Dans la Haute-Marne, l'arrêté du département ordonnant le recensement général de tous les grains est du 16 septembre, alors que la loi datait d'un mois plus tôt. Cet arrêté dit que le recensement nouveau devra être fait avec plus de soin que celui qui avait été fait en vertu de la loi du 4 mai. Par une bonne précaution, le département ordonne que les commissaires qui en seront chargés devront être étrangers aux communes où ils opéreront. Dans beaucoup de départements, par exemple dans le Doubs[7], on prit des précautions analogues.

En Auvergne, Couthon faisait surveiller les officiers municipaux chargés de recensements par les membres des clubs. Il menaçait les fraudeurs de les traduire au tribunal révolutionnaire[8].

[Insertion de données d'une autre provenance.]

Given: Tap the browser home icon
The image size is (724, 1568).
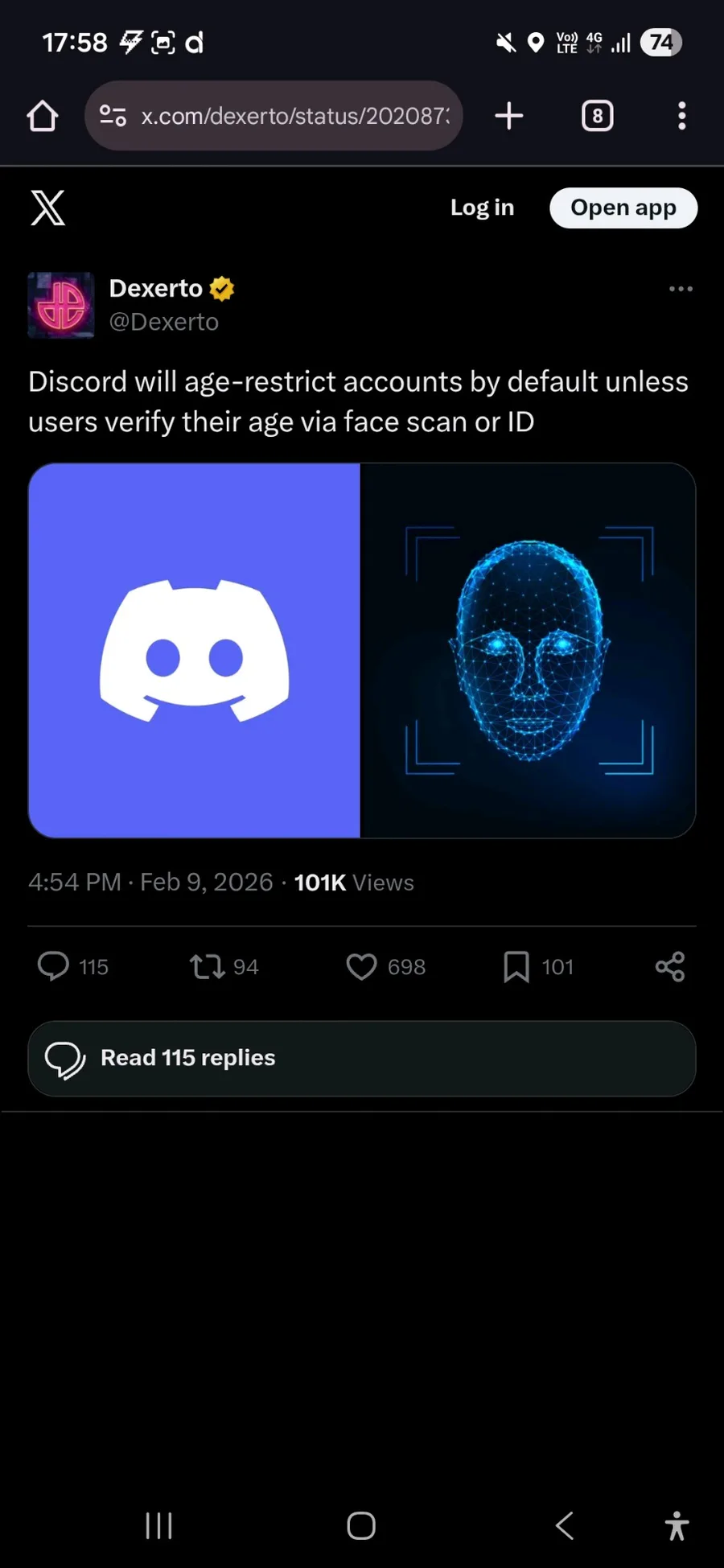Looking at the screenshot, I should [x=43, y=116].
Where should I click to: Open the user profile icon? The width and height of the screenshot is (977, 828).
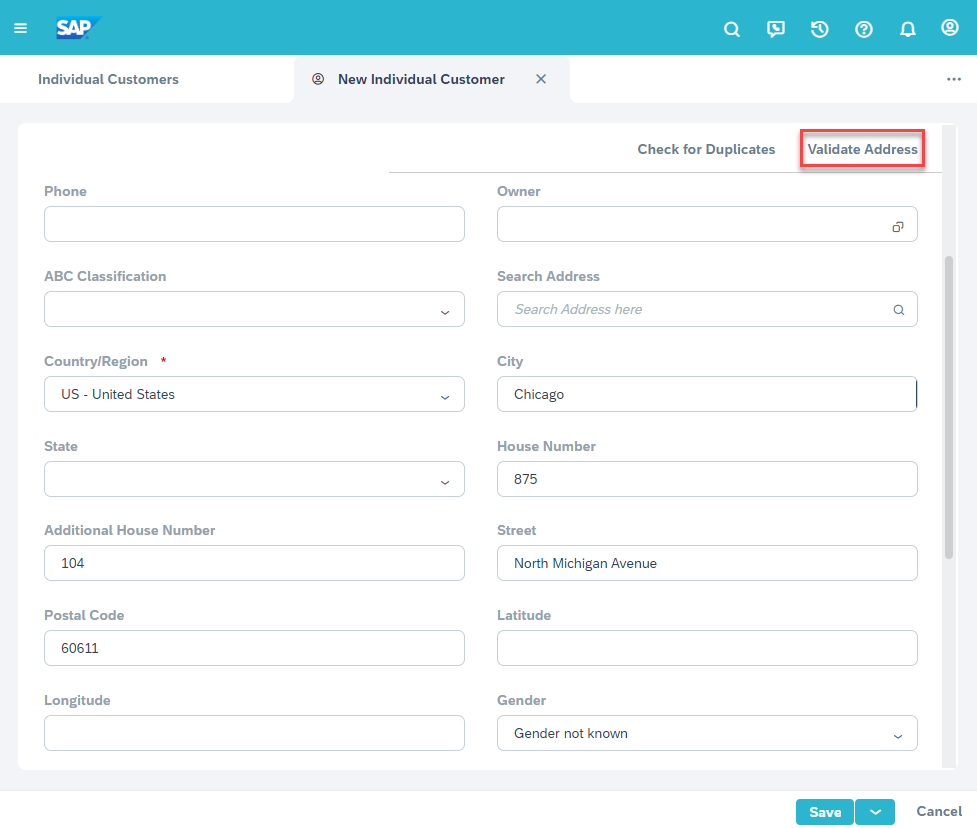[x=950, y=28]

Malgré toutes les surveillances, les recensements se firent, en général, très lentement, peut-être à dessein. Dans la Charente, Roux-Fazillac s'en plaignit dans sa lettre du 27 septembre. Dans la Haute-Marne, la date du 28 octobre 1793, toutes les communes sauf cinq avaient fourni leurs états de recensements[9].

Il était facile d'excuser le retard des recensements par le retard des battages. La moisson avait coïncidé avec la levée de la première réquisition, qui avait privé tout à coup les campagnes de 500 à 600.000 jeunes gens en pleine vigueur.

Dans la Haute-Marne, l'administration départementale lança, le 20 septembre, une invitation aux bons citoyens pour les exhorter à aider les cultivateurs aux travaux des champs et au battage des grains. Donnant l'exemple, le procureur générai syndic, qui avait, dans l'administration, le rang de notre préfet actuel, s'offrit lui-même à tenir la charrue. Les communes dresseront, dit l'arrêté qu'il fit rendre, un double état des bras manquants et des bras oisifs. Elles indiqueront aux personnes sans profession le cultivateur chez lequel elles devront se rendre le lendemain matin pour s'occuper, selon leurs forces, aux travaux qui leur seront désignés. Ceux qui ne se rendront pas à l'invitation seront déclarés suspects. Ceux qui exigeront le paiement de leur journée ne pourront prétendre à plus de 40 sols sans nourriture et de 20 sols avec nourriture.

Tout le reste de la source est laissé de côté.